_Description of the task_: Please transcribe only the lines between the one containing "Open the No-Hassle" and the end of the records, both ends included, exactly as written; skip every picture.

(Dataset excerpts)
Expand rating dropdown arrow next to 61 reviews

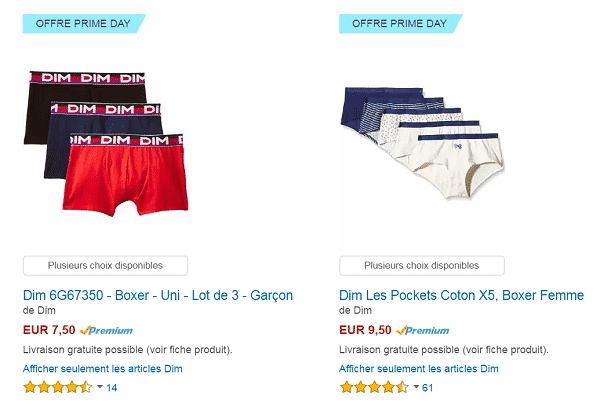click(x=416, y=387)
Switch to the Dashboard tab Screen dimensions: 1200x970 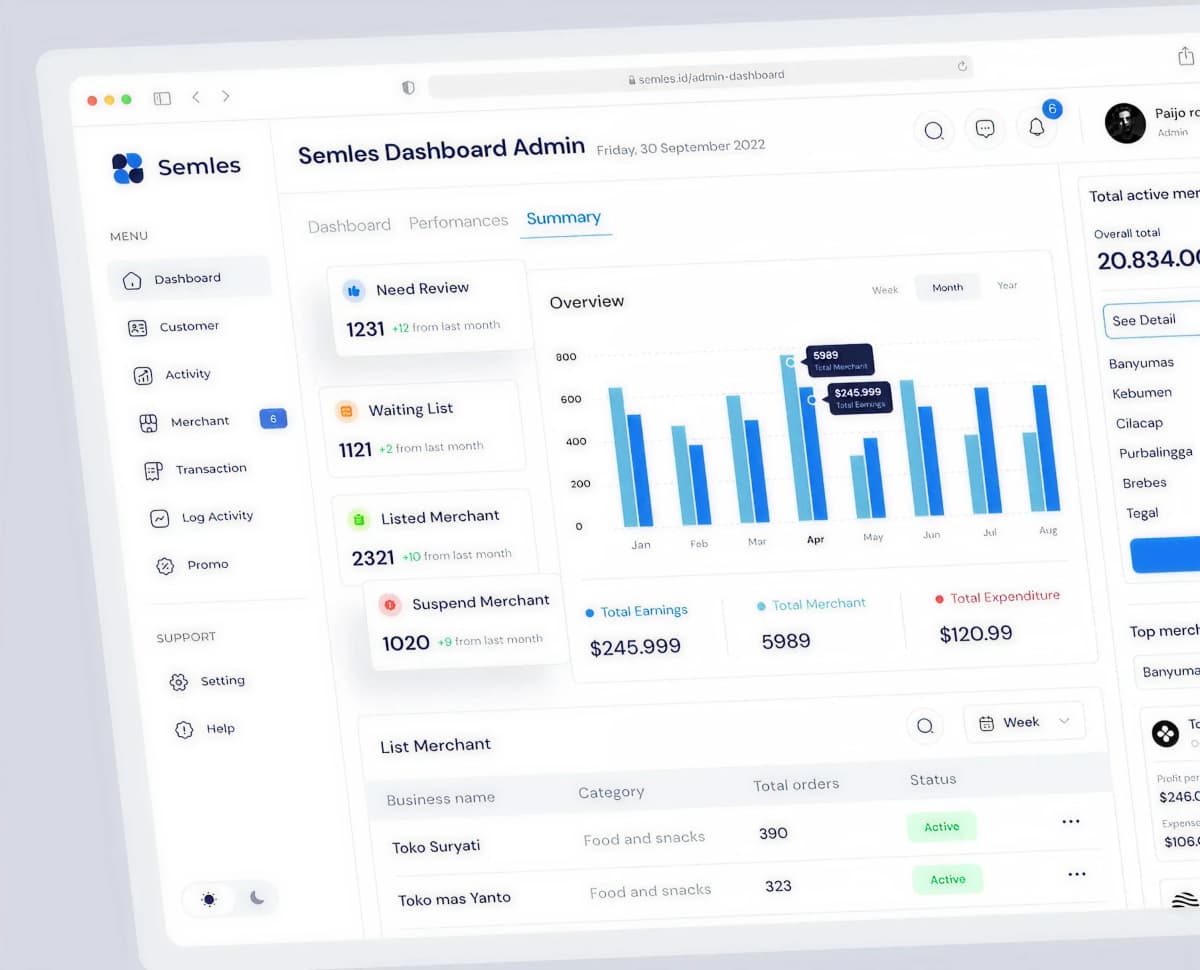(349, 225)
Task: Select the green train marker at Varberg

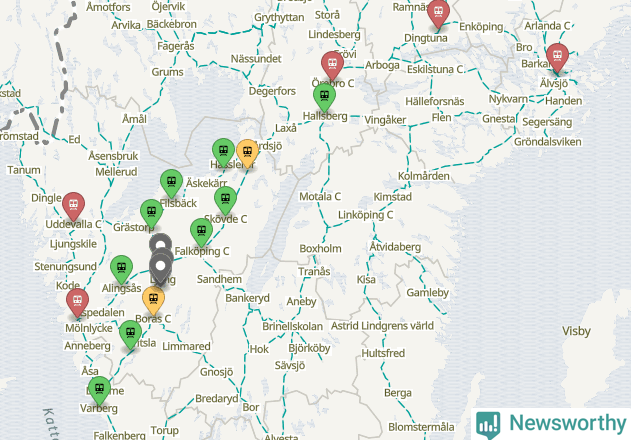Action: pyautogui.click(x=99, y=390)
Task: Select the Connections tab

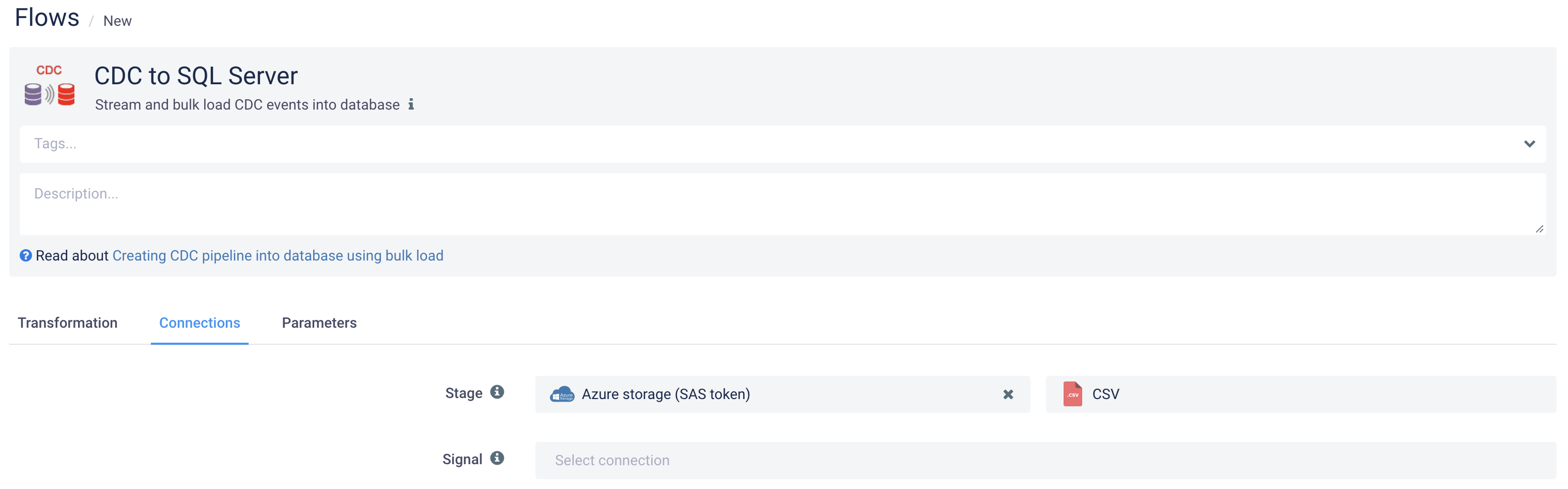Action: point(199,323)
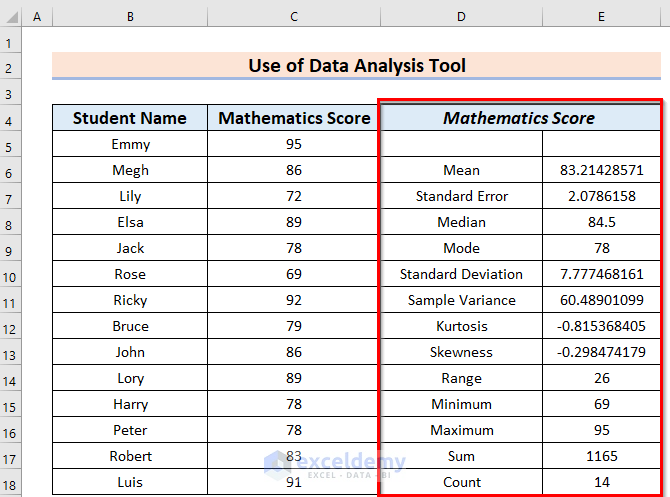Viewport: 670px width, 497px height.
Task: Click the Mean value 83.21428571
Action: [602, 170]
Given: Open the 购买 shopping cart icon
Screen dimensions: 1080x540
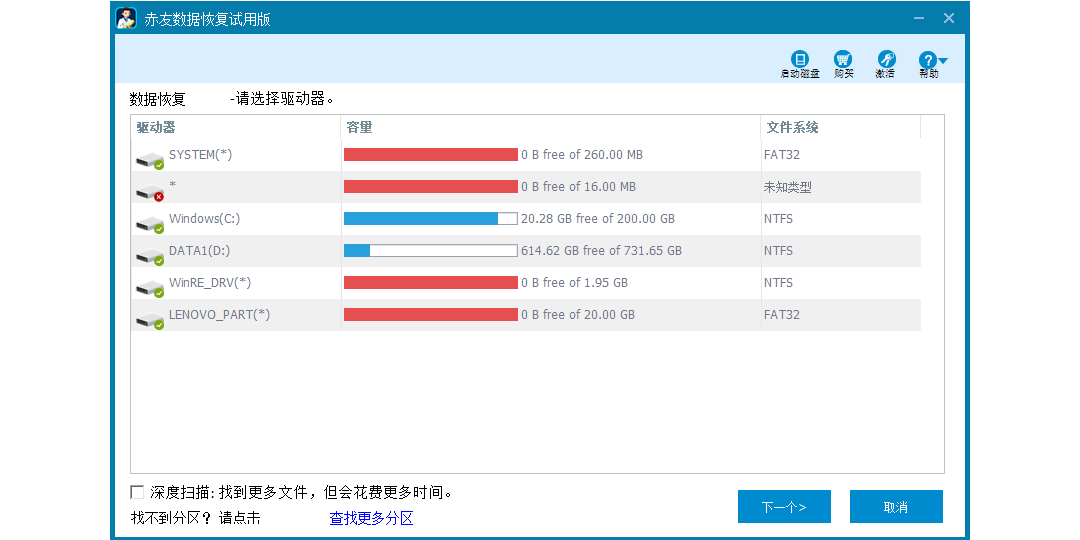Looking at the screenshot, I should (x=843, y=60).
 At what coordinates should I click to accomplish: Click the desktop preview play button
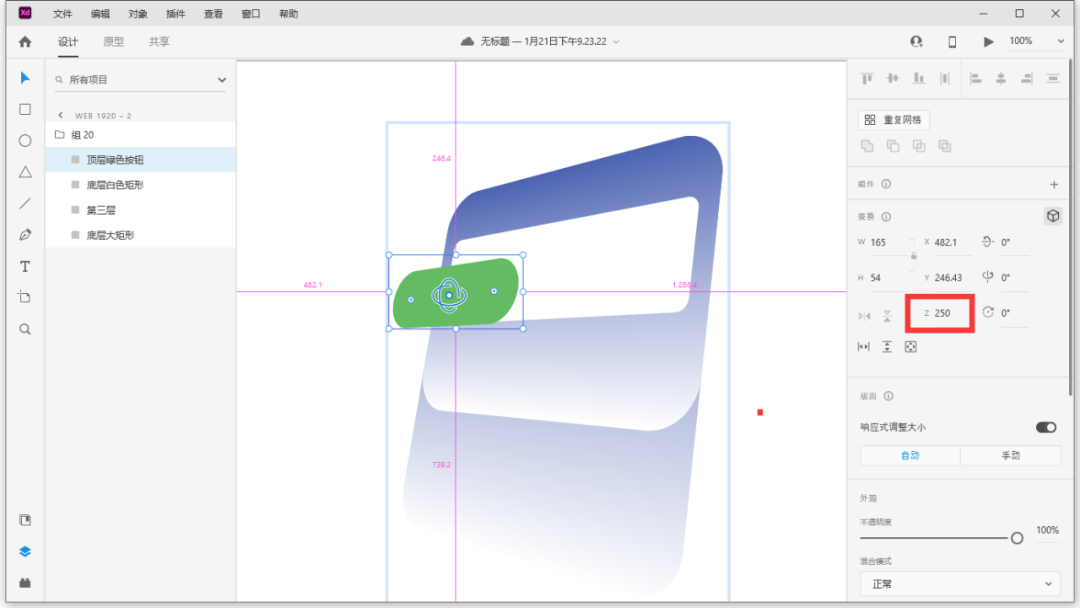point(988,42)
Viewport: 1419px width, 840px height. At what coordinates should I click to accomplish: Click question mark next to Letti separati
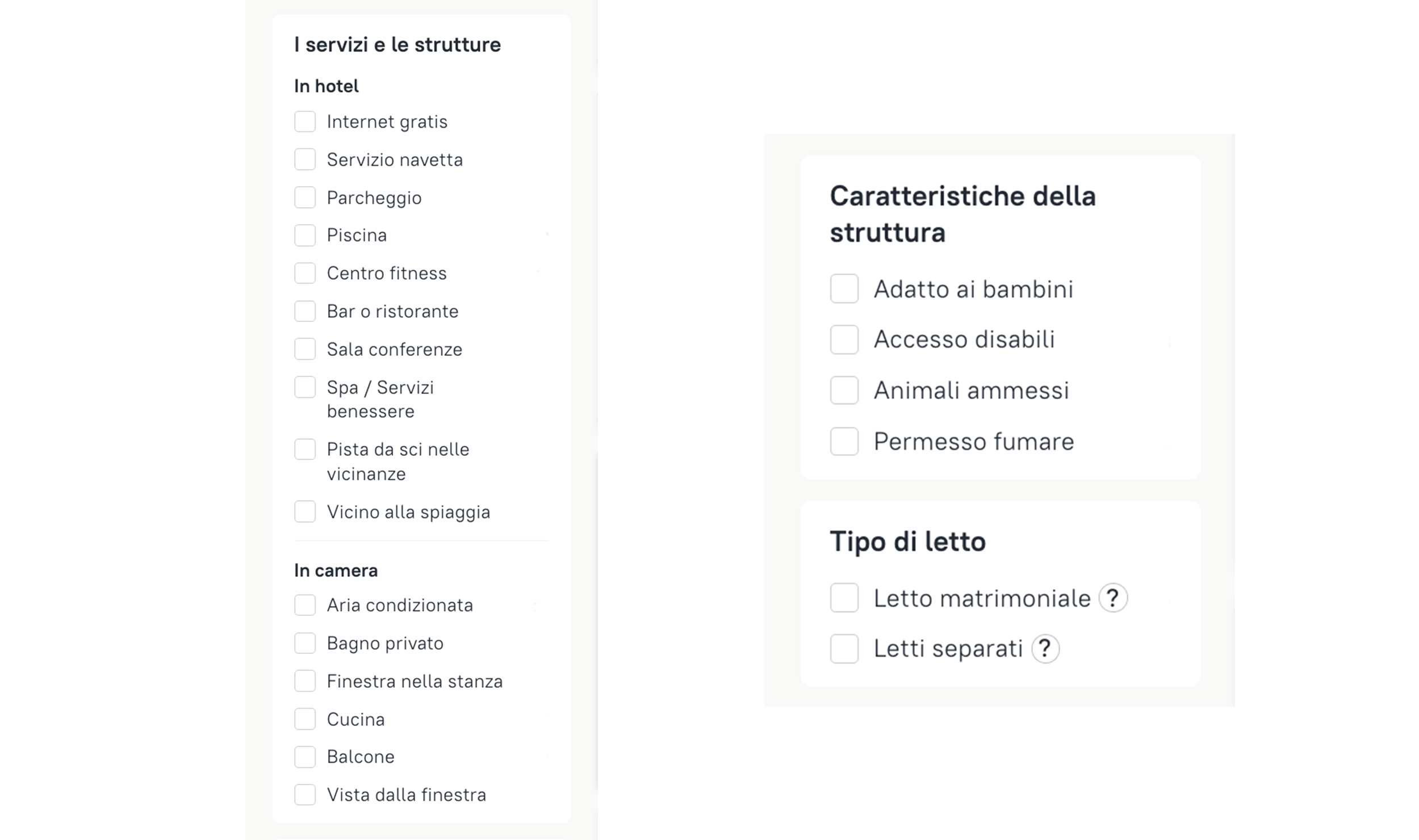click(x=1045, y=648)
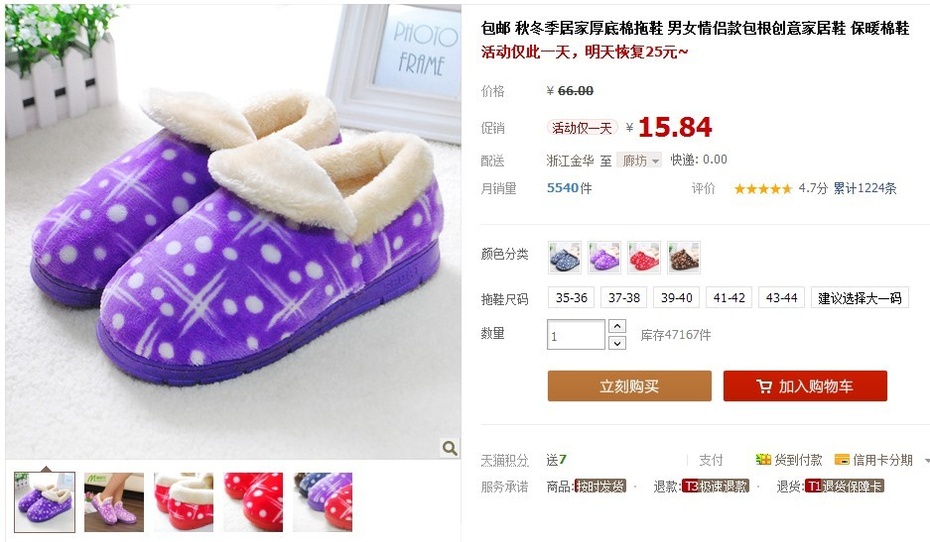
Task: Add item to cart with 加入购物车
Action: tap(805, 386)
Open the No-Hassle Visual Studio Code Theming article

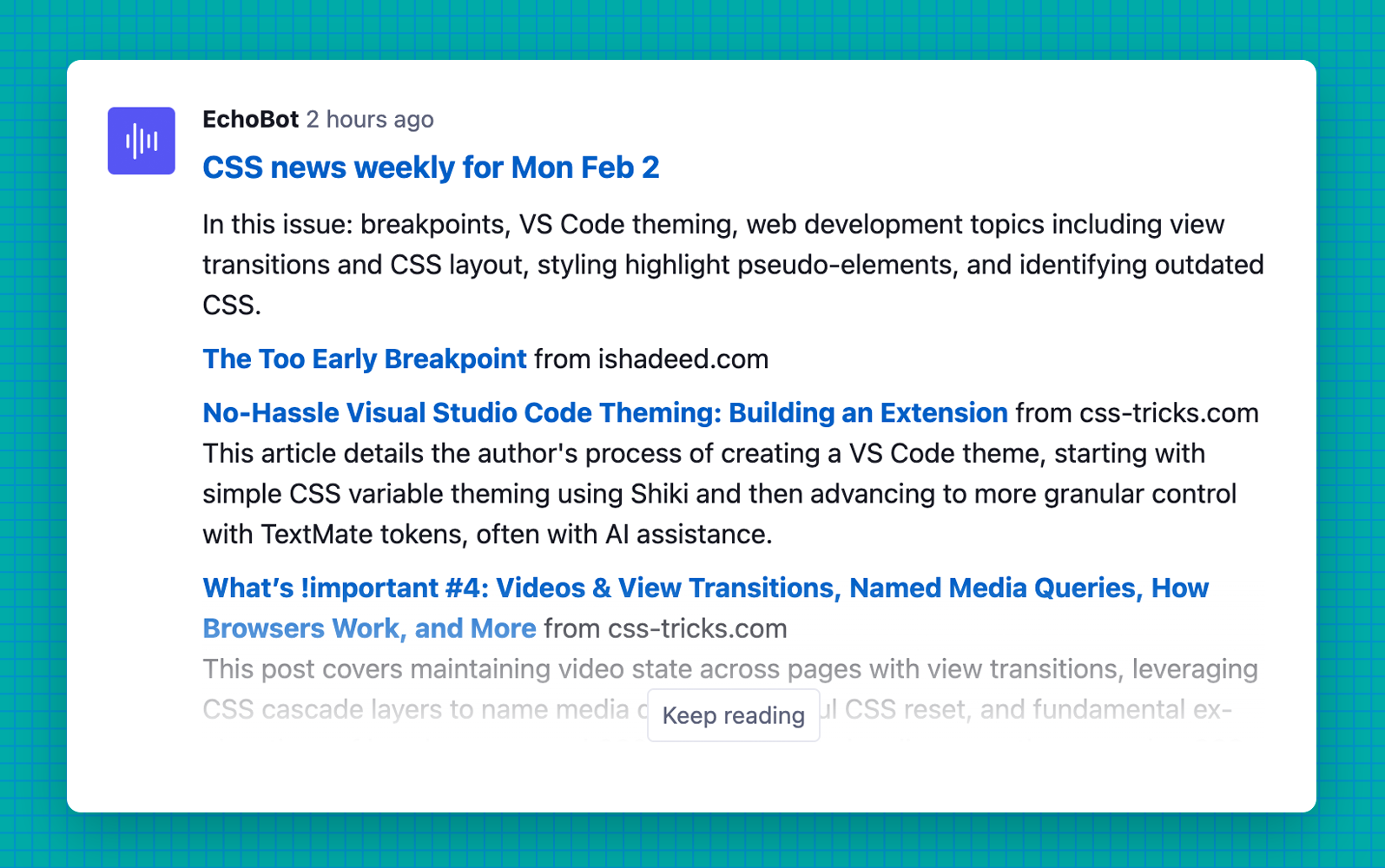(x=604, y=413)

_Task response_:
Open the No-Hassle Visual Studio Code Theming article

(x=604, y=413)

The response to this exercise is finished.